In the weeks between the initial presentation of USM’s budget on Nov. 15 and Dec. 9, when the estimate was revised, the structural gap between the funds available and the funds required to keep the university running for the coming year has grown from $11.9 million to $13.9 million.

Dick Campbell, USM’s chief financial officer, attributes the majority of this budget shortfall to declining enrollment. When Campbell presented the increased estimate for the budget gap to the Direction Package advisory board, he said that the increased estimate is based on higher costs in the employment contracts for USM faculty and professional and classified staff.
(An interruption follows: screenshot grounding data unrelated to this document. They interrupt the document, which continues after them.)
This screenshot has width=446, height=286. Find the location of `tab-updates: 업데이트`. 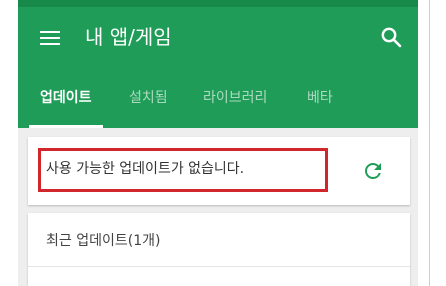

tab-updates: 업데이트 is located at coordinates (66, 103).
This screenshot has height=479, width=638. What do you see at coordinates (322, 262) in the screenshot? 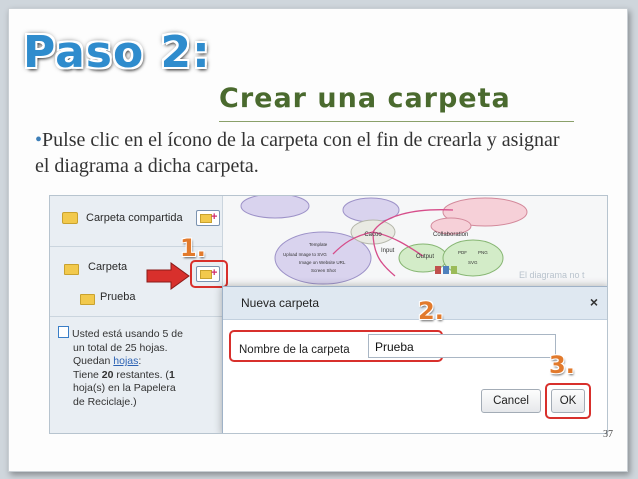
I see `diagram-node-label: Image on Website URL` at bounding box center [322, 262].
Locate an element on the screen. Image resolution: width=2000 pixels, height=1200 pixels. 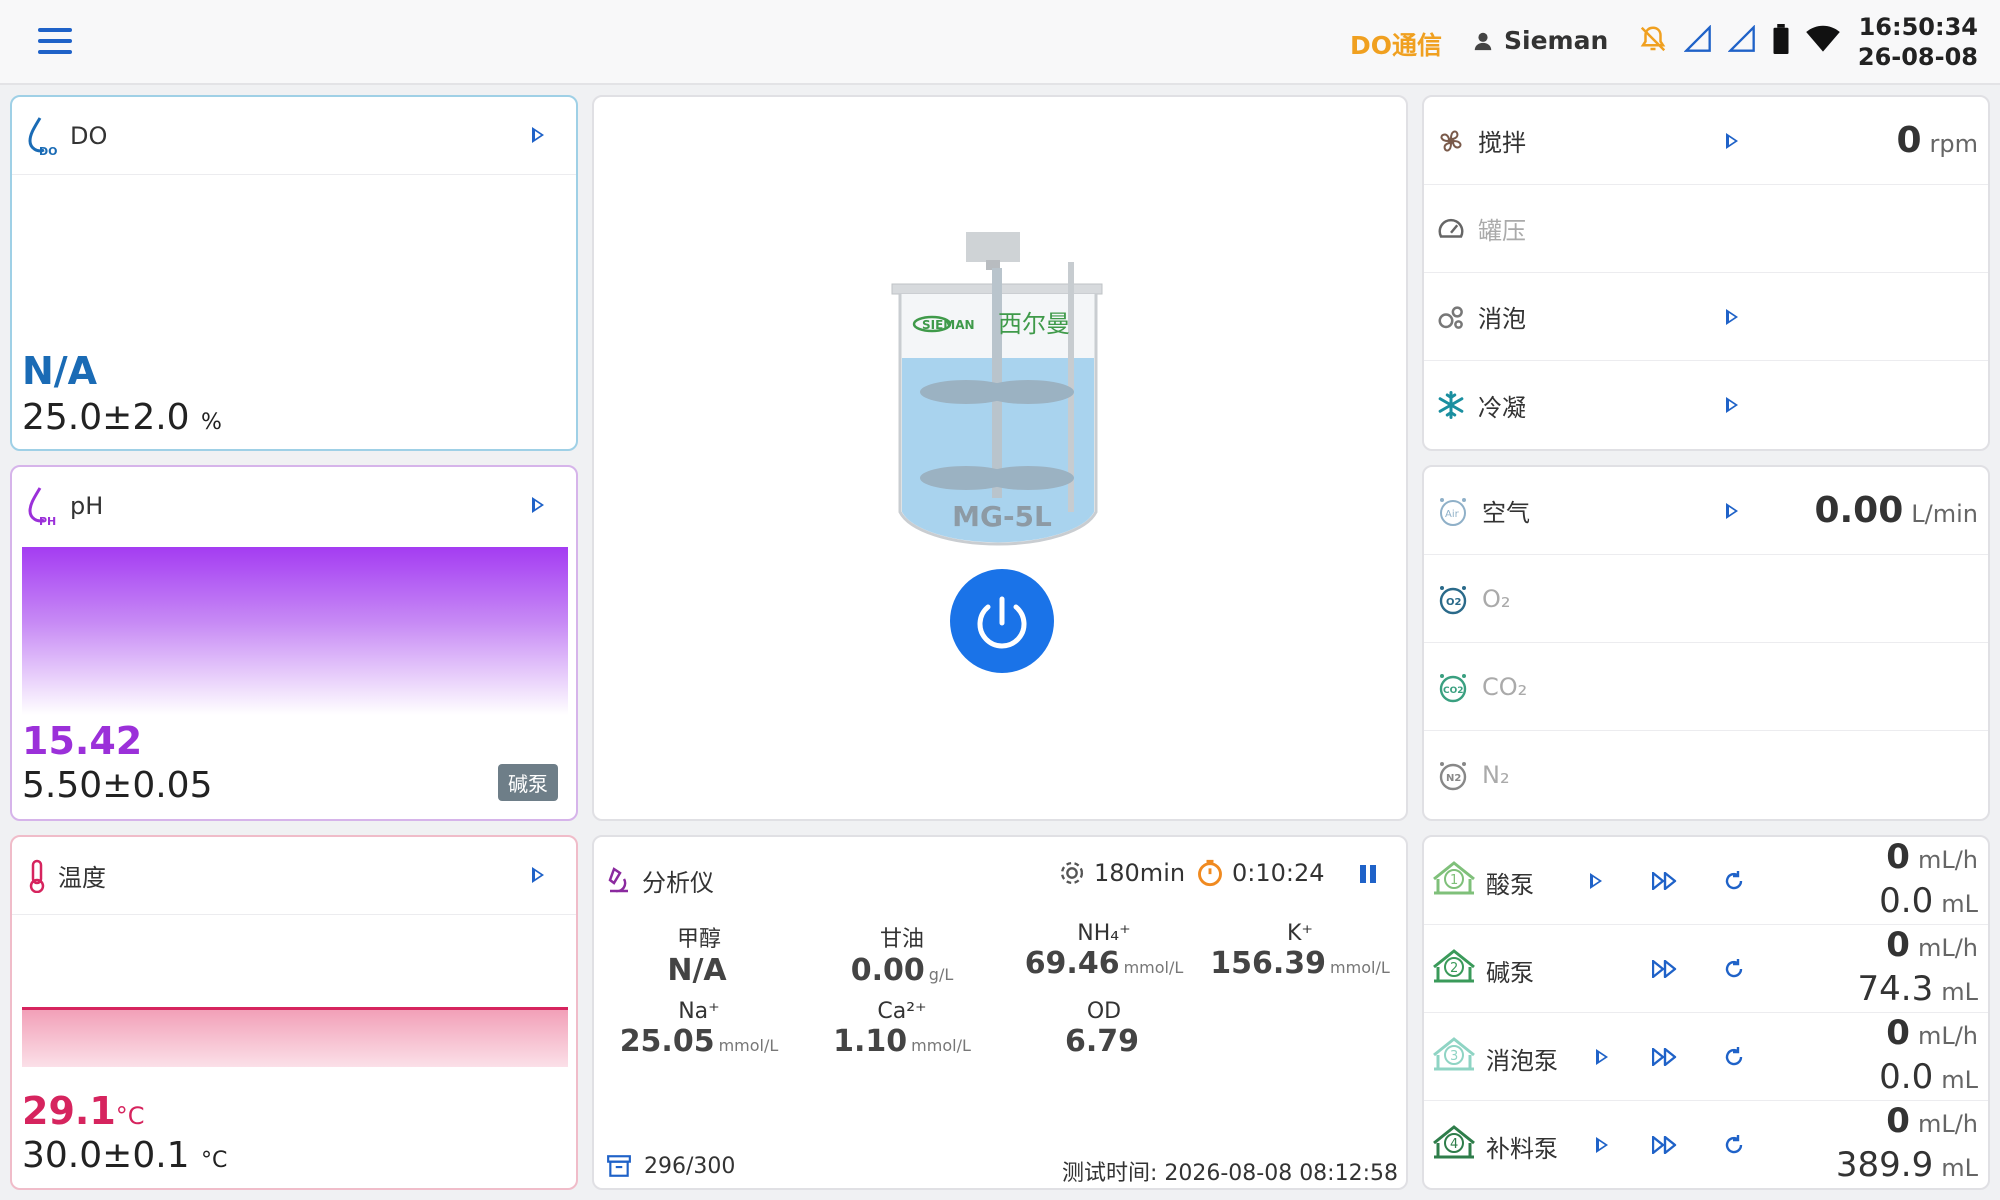
analyzer-item-unit: mmol/L is located at coordinates (941, 1046).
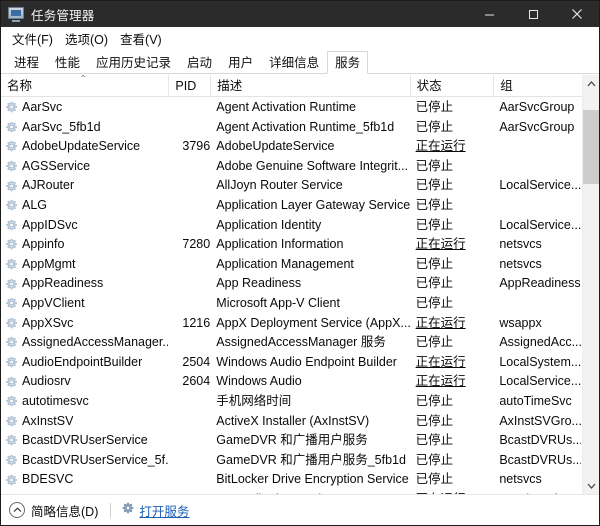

A certain amount of increase in compensation for faculty and staff was factored into the first budget projections, Campbell said, but the contract for the Associated Faculties of the Universities of Maine, which was approved provisionally in November and finally ratified in early January, was higher than anticipated. The full-time faculty of the universities of Maine have been working under the terms of an expired contract while negotiating with the university system since 2011, and the projections for what that contract would entail have fluctuated over the course of negotiations
These higher than anticipated costs enumerated in the new AFUM contract had further effects as well. “Based on the settlement of the AFUM contract, the costs of settling contracts with other bargaining units and the increases to non-represented employees were revised,” Campbell said.

Another reason for the change in estimated shortfall, which grew by approximately $2 million per fiscal year for the next five years in the three and a half week period, Campbell said, is “the expectation that the campus will invest more in maintaining the physical plant.”